What businesses should be asking

This shift in support is already here. Businesses that want to avoid costly mistakes need to start asking better questions before they sign a contract, install a system, or commit to a long-term software subscription. At a minimum, they should know:

  • Will there be a named contact or just automated help channels?
  • What happens after the platform is delivered? Are outcomes measured or just displayed?
  • Who is responsible for data quality, and what happens when something looks off?
  • Is there training to help internal teams interpret the data and make informed decisions?

These questions are table stakes in a market where energy decisions have direct financial, operational and reputational impacts.

Where to go from here

Technology isn’t the problem. In fact, digital tools are essential nowadays. Real-time data, automation and centralized visibility are critical to modern energy management, but they need support.

Businesses need to build enough internal capacity to know what they’re looking at, what they should be asking, and where their vendors might be falling short. That may mean re-training staff, assigning clear internal ownership, or partnering with advisors who don’t just provide software but help interpret the results and plan next steps.
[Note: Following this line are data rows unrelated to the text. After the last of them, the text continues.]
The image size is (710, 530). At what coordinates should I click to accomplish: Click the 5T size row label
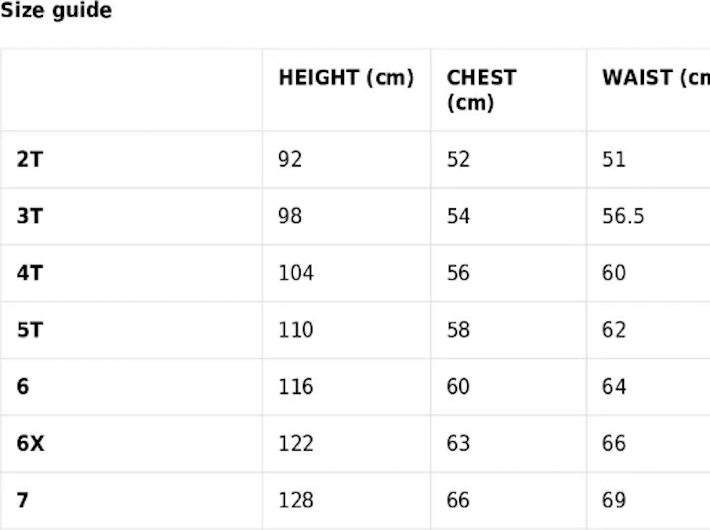30,329
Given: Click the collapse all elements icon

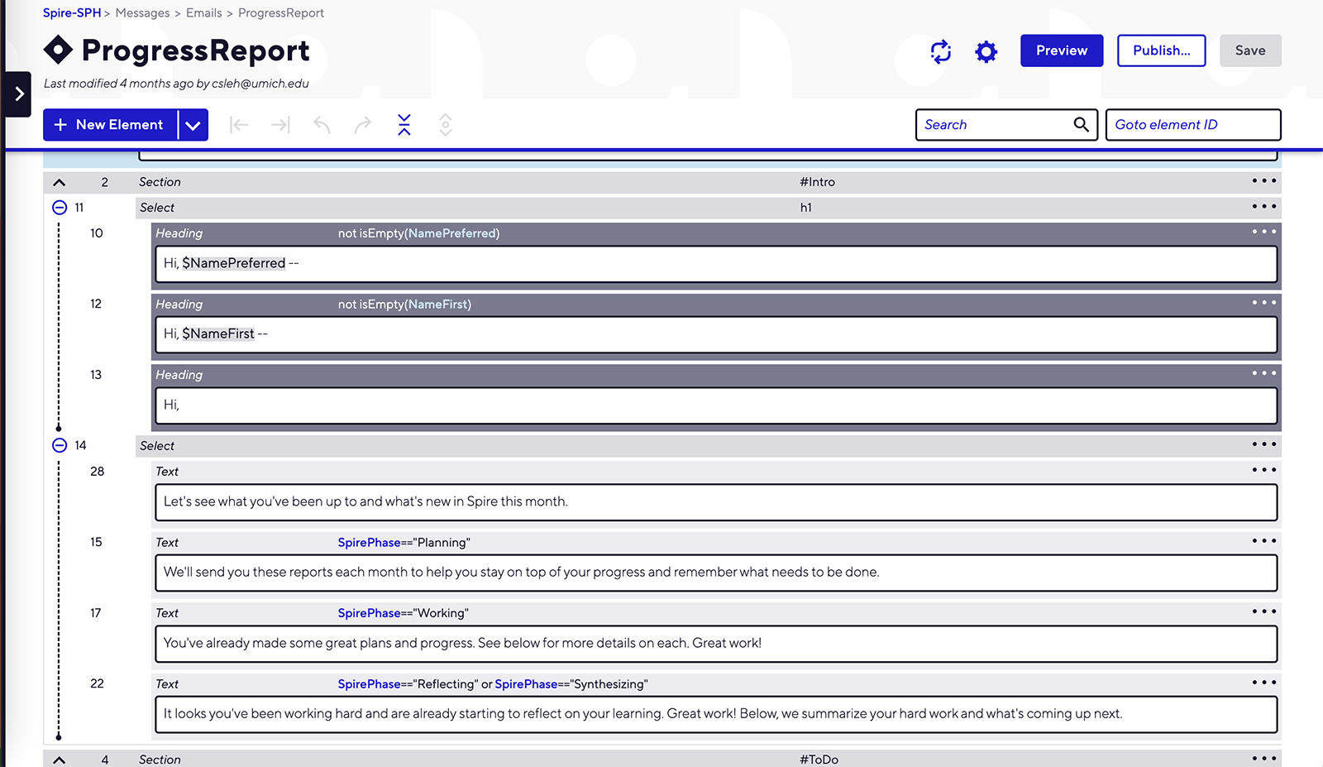Looking at the screenshot, I should coord(404,125).
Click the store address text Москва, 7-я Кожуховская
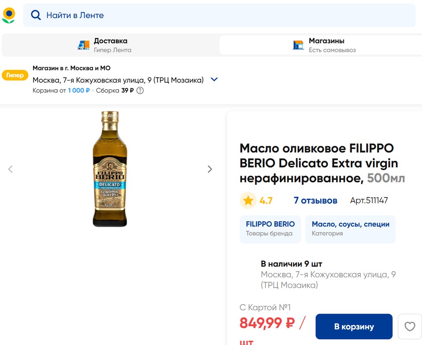 coord(118,80)

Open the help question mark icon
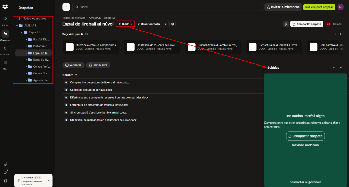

Some service providers are stepping into this gap. They’re offering support that combines digital systems with actual human guidance like experts who don’t just deliver platforms but walk customers through usage, optimization and planning. They understand that in energy, results don’t come from data alone.

The path forward

The energy industry is in the midst of its most significant transformation in a century. Customers are being asked to take on more responsibility than ever, often with fewer resources and less guidance than before. That’s not sustainable.

The companies that succeed in this landscape will be those that treat energy management as a team effort, not a solo assignment. They will invest in expertise, not just tools, and build partnerships that blend technology with context.

Abandoning human support may reduce short-term costs, but it increases long-term risk. Businesses can’t afford to navigate this transition alone.